Collected data entries
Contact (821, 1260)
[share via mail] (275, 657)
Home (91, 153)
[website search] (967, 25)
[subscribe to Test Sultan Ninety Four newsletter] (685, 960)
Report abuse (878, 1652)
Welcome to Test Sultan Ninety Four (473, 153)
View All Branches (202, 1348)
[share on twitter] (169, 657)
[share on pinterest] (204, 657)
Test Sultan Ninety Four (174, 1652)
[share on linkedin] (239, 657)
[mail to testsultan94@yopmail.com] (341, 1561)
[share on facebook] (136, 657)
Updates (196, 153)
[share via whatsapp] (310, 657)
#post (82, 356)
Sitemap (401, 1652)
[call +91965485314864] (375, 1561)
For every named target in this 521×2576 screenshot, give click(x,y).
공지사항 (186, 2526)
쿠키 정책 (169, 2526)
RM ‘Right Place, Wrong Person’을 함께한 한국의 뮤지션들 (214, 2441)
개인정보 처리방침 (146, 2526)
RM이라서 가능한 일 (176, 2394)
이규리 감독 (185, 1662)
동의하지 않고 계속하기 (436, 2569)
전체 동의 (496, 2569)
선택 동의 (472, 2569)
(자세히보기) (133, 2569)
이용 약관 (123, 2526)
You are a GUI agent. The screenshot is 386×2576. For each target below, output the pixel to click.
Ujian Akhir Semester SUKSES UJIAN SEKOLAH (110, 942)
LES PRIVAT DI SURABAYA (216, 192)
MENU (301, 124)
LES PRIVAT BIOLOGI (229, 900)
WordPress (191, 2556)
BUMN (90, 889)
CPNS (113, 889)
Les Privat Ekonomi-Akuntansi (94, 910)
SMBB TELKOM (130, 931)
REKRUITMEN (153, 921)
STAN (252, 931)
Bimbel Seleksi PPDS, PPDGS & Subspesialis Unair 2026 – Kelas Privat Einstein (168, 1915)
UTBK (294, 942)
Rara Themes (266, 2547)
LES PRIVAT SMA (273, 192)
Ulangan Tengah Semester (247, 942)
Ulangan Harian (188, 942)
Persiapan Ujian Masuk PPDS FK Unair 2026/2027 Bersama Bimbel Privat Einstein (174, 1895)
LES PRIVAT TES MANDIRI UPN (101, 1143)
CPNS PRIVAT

**Exercise directions:**
Where a line above contains the word "target", copy that line.

**Reply:**
For every named target in this 521×2576 screenshot, give click(x,y).
You are a GUI agent. The screenshot is 386×2576. For each target below, output the pixel to click.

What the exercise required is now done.